In 1962, Newhart filmed An Evening with Bob Newhart, thought to be the first pay-per-view television special, for Canadian-based Telemeter.

1972–1978: The Bob Newhart Show

Newhart starred in two long-running sitcoms. In 1972, soon after he guest-starred on The Smothers Brothers Comedy Hour, he was approached by his agent and his managers, producer Grant Tinker, and actress Mary Tyler Moore (the husband/wife team who founded MTM Enterprises), to work on a series called The Bob Newhart Show, to be written by David Davis and Lorenzo Music. He was very interested in the starring role of psychologist Bob Hartley, with Suzanne Pleshette playing his wry, loving wife Emily and Bill Daily as neighbor and friend Howard Borden.

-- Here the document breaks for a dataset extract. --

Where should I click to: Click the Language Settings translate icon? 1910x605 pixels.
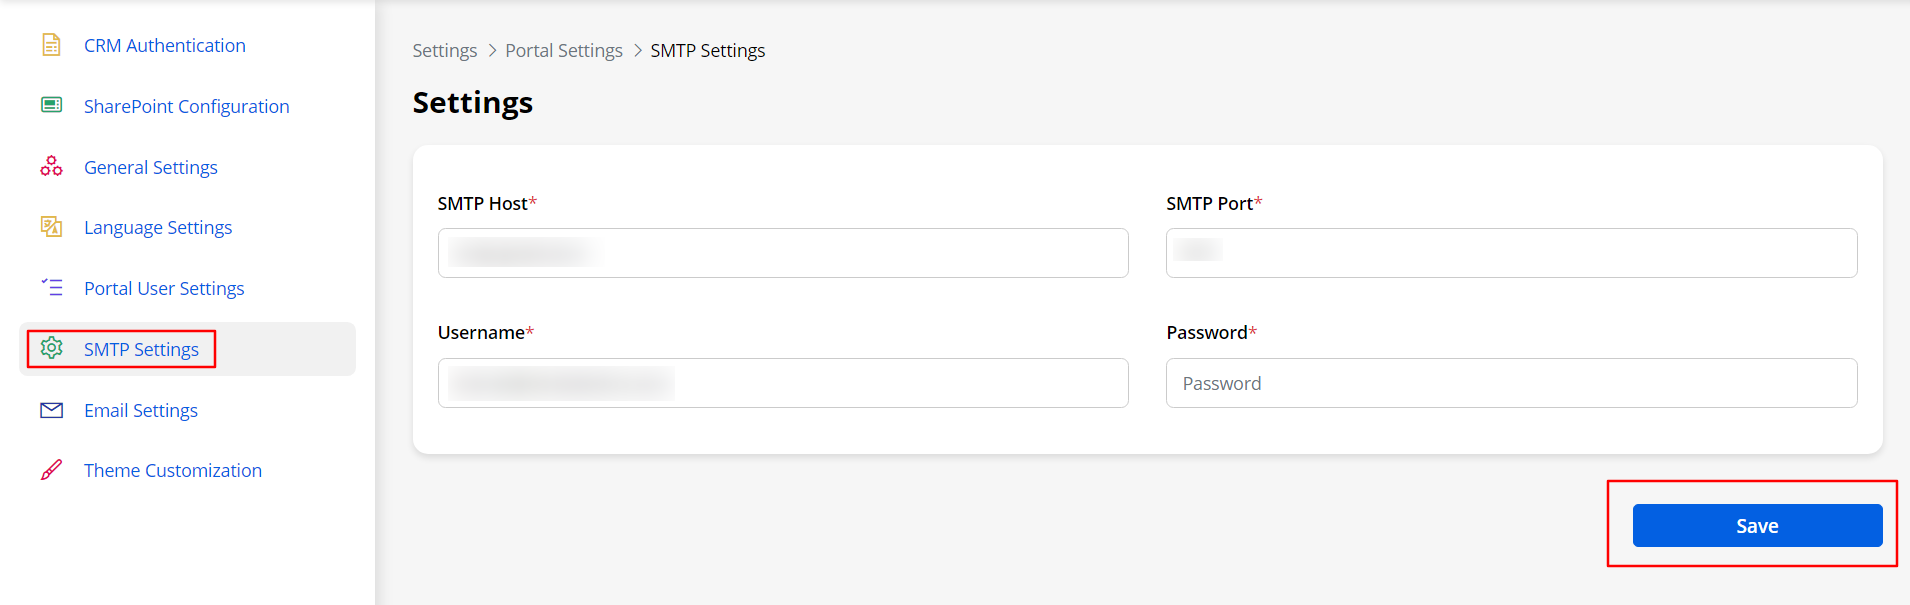51,227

The Bob Newhart Show was a part of the CBS comedy lineup on Saturday Night consisting of All in the Family, M*A*S*H, The Mary Tyler Moore Show, and The Carol Burnett Show. The series was an immediate hit. The show eventually referenced what made Newhart's name in the first place; apart from the first few episodes, it used an opening-credits sequence featuring Newhart answering a telephone in his office. According to co-star Marcia Wallace, the entire cast got along well, and Newhart became close friends with both Wallace and co-star Suzanne Pleshette.